* Goals
a: List every file path shown in the change summary at the end of the VFIO patch text.
b: Transcribe the part of the VFIO patch text starting with "The group device must be removed" and going on through "to do that.".

PCIO device assignment using VFIO requires read/write access by the
qemu process to /dev/vfio/vfio, and /dev/vfio/nn, where "nn" is the
VFIO group number that the assigned device belongs to (and can be
found with the function virPCIDeviceGetVFIOGroupDev)
/dev/vfio/vfio can be accessible to any guest without danger
(according to vfio developers), so it is added to the static ACL.
The group device must be dynamically added to the cgroup ACL for each
vfio hostdev in two places:
1) for any devices in the persistent config when the domain is started
(done during qemuSetupCgroup())
2) at device attach time for any hotplug devices (done in
qemuDomainAttachHostDevice)
The group device must be removed from the ACL when a device it
"hot-unplugged" (in qemuDomainDetachHostDevice())
Note that USB devices are already doing their own cgroup setup and
teardown in the hostdev-usb specific function. I chose to make the new
functions generic and call them in a common location though. We can
then move the USB-specific code (which is duplicated in two locations)
to this single location. I'll be posting a followup patch to do that.
---
src/qemu/qemu.conf | 2 +-
src/qemu/qemu_cgroup.c | 133 ++++++++++++++++++++++++++++++++++++-
src/qemu/qemu_cgroup.h | 6 +-
src/qemu/qemu_hotplug.c | 10 ++-
src/qemu/test_libvirtd_qemu.aug.in | 1 +
5 files changed, 148 insertions(+), 4 deletions(-)

* Collected data
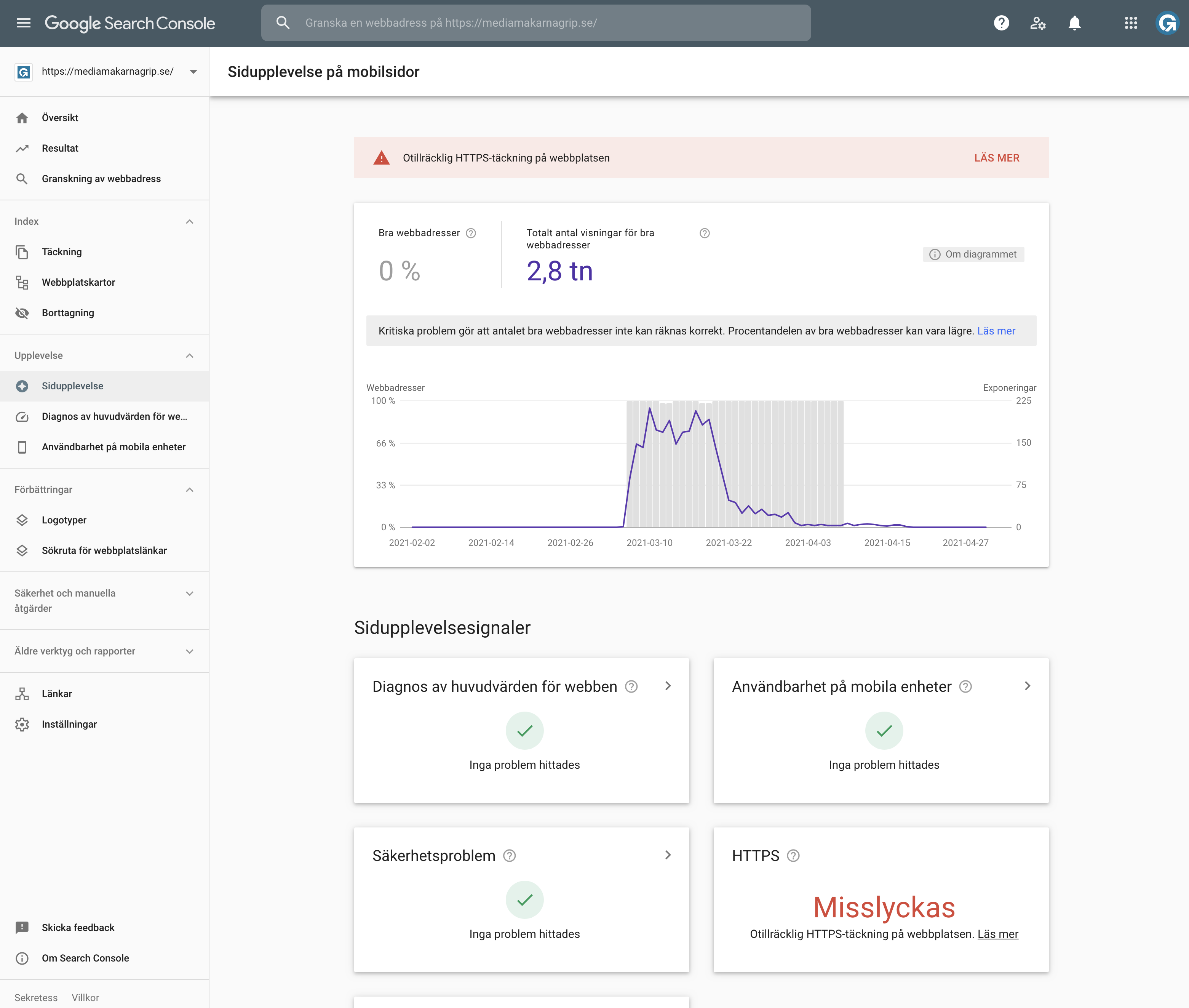
Task: Open Diagnos av huvudvärden för webben card arrow
Action: pos(668,686)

* Solutions to the tasks
a:
- src/qemu/qemu.conf
- src/qemu/qemu_cgroup.c
- src/qemu/qemu_cgroup.h
- src/qemu/qemu_hotplug.c
- src/qemu/test_libvirtd_qemu.aug.in

b:
The group device must be removed from the ACL when a device it
"hot-unplugged" (in qemuDomainDetachHostDevice())
Note that USB devices are already doing their own cgroup setup and
teardown in the hostdev-usb specific function. I chose to make the new
functions generic and call them in a common location though. We can
then move the USB-specific code (which is duplicated in two locations)
to this single location. I'll be posting a followup patch to do that.